MGAs will most definitely bounce back, though it is hard to predict when, said Hippo’s McCathron.

“MGAs are a strong investment and will bounce back but the question is what companies will survive,” McCathron said. “Insurtech MGAs are starting to recognize that you need to have an insurance pedigree and you need to create a product that produces a positive underwriting result, so I sense that discipline is getting there.”

He predicts market capital will start to fall back into the reinsurance market, which will help support the capital structure for MGAs.
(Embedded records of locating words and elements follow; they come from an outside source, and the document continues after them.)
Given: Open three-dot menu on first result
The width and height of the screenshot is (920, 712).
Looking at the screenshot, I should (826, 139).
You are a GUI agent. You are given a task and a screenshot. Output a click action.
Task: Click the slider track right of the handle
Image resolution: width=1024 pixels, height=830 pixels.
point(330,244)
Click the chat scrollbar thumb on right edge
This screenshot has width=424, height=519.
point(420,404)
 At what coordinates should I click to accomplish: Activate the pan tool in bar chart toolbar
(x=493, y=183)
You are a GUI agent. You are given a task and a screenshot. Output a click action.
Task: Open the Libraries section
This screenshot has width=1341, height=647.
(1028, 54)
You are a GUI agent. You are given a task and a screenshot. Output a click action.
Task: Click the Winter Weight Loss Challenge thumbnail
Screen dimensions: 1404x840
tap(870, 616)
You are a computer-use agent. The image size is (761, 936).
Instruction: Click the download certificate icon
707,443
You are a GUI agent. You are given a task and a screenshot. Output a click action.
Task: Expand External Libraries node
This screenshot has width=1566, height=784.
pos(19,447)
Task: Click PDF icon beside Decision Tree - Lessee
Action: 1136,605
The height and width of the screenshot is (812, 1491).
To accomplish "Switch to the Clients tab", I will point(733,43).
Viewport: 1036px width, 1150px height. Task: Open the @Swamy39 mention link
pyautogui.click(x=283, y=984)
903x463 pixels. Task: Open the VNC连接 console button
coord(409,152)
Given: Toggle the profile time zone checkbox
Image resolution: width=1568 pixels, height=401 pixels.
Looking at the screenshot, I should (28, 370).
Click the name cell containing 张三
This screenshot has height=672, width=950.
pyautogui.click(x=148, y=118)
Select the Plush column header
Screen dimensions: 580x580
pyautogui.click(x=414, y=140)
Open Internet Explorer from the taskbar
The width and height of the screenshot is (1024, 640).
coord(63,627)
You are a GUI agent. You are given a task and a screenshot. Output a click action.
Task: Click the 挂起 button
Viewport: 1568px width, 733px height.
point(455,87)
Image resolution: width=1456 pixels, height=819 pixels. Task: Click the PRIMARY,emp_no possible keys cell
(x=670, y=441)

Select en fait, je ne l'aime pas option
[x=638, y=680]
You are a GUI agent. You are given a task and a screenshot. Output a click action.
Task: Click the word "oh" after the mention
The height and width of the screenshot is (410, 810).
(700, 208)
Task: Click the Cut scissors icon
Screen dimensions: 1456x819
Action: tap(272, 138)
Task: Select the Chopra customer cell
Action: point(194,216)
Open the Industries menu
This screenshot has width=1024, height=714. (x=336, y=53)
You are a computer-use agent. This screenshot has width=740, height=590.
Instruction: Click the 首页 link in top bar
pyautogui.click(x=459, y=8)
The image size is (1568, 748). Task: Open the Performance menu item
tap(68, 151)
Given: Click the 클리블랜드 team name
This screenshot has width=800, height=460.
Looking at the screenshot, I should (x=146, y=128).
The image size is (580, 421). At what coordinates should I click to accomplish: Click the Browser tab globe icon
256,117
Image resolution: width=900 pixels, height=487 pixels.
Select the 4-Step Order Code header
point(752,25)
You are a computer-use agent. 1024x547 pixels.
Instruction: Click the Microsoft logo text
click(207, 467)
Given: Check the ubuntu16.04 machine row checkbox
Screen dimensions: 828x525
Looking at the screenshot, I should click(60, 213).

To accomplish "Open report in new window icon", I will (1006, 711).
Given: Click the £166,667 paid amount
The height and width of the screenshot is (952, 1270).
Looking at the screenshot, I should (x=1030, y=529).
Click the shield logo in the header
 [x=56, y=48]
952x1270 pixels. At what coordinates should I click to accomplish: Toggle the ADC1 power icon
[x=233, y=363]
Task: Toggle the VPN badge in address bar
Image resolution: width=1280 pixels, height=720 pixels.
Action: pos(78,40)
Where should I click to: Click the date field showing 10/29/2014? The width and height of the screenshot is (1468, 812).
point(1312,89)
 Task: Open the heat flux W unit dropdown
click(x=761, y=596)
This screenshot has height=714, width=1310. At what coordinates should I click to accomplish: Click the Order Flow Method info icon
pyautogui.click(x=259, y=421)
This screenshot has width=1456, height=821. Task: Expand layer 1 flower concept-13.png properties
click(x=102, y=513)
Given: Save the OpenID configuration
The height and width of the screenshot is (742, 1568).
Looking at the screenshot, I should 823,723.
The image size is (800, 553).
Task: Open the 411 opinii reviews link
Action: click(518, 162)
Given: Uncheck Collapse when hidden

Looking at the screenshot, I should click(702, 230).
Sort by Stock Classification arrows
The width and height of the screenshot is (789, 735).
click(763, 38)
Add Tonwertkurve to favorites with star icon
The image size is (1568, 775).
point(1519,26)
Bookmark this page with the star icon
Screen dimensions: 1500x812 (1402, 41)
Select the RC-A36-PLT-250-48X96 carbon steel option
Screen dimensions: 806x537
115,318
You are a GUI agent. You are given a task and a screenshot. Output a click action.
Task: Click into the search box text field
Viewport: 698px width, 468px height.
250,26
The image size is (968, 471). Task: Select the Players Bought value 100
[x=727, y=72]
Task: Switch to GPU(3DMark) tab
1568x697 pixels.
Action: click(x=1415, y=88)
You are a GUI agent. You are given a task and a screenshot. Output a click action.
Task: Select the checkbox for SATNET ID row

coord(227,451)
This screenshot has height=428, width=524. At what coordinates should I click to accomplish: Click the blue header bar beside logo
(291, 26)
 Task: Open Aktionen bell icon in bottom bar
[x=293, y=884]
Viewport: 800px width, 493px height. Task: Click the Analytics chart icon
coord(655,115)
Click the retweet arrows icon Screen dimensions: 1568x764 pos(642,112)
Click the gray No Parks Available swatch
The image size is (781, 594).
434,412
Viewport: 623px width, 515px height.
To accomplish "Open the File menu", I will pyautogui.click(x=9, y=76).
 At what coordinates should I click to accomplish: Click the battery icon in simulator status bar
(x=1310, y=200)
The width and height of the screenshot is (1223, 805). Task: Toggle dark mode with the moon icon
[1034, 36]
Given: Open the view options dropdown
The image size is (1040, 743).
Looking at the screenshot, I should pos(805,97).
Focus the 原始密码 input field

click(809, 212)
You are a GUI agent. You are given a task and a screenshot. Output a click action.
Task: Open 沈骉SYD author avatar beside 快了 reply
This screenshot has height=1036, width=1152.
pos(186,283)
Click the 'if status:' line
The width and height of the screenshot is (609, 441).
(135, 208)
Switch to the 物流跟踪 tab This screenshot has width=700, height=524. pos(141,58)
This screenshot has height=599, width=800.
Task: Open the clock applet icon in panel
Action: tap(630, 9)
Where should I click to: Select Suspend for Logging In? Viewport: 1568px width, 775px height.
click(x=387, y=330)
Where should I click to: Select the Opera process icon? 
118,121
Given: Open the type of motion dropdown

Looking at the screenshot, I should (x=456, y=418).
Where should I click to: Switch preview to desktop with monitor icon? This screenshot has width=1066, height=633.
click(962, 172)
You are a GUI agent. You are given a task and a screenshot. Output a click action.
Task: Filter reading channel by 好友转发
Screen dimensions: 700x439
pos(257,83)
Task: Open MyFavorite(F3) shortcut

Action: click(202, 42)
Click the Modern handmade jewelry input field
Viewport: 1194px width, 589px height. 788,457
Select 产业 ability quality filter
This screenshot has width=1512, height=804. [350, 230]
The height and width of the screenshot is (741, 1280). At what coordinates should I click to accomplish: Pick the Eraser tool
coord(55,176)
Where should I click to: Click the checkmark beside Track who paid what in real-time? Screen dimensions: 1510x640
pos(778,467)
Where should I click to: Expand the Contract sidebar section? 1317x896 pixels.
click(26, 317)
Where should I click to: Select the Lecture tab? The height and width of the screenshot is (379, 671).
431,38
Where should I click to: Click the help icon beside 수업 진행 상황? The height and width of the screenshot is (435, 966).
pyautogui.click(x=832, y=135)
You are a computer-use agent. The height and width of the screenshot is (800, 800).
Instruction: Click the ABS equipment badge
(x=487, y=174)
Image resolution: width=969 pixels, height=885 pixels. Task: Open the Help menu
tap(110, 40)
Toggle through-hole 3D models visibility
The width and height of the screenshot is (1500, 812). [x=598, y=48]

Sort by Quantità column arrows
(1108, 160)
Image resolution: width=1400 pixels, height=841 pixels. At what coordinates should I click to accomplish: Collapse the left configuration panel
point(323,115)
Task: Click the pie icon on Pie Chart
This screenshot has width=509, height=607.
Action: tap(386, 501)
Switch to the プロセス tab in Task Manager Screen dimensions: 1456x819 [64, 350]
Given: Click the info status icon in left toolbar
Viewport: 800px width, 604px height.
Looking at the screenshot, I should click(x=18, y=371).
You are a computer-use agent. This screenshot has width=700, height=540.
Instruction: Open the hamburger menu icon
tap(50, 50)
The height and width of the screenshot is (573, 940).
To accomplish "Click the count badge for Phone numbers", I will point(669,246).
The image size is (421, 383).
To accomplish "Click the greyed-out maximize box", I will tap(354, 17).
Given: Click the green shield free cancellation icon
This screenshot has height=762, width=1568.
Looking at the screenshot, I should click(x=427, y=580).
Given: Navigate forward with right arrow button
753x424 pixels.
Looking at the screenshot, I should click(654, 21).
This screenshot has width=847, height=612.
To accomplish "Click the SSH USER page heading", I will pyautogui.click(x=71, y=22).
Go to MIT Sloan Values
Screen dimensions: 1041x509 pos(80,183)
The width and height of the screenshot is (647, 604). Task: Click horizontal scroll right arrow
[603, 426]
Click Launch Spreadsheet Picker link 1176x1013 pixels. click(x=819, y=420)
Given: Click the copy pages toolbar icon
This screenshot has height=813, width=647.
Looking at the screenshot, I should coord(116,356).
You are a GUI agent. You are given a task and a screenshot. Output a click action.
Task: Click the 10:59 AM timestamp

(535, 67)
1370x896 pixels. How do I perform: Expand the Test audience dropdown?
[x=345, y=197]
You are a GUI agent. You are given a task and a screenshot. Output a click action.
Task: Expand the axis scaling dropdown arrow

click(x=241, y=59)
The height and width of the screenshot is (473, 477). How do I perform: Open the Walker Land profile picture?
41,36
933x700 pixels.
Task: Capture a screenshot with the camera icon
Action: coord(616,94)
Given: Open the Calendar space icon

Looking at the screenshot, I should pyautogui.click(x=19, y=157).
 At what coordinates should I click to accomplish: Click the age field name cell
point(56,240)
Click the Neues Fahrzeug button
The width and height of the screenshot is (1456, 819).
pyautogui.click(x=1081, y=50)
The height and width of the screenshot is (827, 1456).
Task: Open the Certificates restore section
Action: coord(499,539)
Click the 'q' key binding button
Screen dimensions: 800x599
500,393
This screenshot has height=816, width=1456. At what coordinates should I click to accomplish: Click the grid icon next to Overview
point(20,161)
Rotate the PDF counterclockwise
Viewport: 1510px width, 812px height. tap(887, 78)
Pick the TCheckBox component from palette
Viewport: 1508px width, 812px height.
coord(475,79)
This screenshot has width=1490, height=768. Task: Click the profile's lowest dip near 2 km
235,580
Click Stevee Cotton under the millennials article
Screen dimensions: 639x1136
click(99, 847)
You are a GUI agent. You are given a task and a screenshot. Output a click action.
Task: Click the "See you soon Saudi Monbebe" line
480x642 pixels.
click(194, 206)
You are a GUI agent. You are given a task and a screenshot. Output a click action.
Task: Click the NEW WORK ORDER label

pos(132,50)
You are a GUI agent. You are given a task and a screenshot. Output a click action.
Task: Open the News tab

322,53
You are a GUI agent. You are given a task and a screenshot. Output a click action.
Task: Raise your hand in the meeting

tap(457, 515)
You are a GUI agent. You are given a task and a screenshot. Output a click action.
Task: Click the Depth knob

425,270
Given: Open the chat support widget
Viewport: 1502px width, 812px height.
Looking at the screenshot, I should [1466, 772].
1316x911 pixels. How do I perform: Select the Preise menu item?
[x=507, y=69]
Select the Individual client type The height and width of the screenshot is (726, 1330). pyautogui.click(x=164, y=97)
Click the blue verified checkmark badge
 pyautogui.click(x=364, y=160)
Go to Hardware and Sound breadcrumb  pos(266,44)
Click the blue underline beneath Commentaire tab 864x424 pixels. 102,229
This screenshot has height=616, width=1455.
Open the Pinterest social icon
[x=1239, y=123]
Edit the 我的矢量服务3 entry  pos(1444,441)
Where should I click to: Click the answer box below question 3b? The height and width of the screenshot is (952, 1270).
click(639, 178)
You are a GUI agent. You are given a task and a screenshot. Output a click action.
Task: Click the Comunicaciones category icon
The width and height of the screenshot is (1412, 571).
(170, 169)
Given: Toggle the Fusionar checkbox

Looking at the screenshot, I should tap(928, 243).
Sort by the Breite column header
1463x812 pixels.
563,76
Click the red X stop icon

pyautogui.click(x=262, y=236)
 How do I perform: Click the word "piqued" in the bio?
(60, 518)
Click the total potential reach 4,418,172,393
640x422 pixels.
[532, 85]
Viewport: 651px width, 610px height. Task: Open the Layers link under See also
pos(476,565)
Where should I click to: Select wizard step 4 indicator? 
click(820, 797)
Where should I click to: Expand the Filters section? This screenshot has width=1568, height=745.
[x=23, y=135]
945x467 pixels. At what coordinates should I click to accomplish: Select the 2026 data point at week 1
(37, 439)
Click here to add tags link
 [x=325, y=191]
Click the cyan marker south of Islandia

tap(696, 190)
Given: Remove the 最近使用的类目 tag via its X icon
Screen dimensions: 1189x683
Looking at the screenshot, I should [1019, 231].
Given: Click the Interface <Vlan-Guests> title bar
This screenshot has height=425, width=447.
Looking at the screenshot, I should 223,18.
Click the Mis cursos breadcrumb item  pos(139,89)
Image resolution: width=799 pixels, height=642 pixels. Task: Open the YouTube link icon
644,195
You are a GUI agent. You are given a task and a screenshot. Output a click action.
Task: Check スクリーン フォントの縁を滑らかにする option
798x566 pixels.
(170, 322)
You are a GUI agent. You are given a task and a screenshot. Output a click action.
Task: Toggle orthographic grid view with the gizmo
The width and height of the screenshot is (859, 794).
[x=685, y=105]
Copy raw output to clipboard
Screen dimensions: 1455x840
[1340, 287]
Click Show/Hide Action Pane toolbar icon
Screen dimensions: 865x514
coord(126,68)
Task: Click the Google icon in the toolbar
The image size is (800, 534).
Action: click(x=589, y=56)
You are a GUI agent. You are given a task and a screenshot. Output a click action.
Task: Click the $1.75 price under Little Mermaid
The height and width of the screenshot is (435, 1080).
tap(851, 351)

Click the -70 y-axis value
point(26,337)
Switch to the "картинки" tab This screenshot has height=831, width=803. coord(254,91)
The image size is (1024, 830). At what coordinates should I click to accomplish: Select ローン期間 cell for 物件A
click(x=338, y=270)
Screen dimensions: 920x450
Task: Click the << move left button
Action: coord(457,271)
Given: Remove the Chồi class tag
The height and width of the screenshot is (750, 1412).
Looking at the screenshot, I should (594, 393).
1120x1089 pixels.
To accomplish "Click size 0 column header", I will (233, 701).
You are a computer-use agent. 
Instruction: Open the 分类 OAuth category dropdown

McCathron wonders when, however, because current economic trends are so volatile.

“We’re in a dark time with macroeconomic trends, with investments tightening up, with the reinsurance market hardening,” McCathron said.

This could last for a year or two, he predicted, which might put MGA startups in a quandary for the foreseeable future.

“Most startups don’t raise money to last them two or three years. They raise money for the next year,” he said. “They’re not all sitting on large capital bases, and that’s going to be a problem.”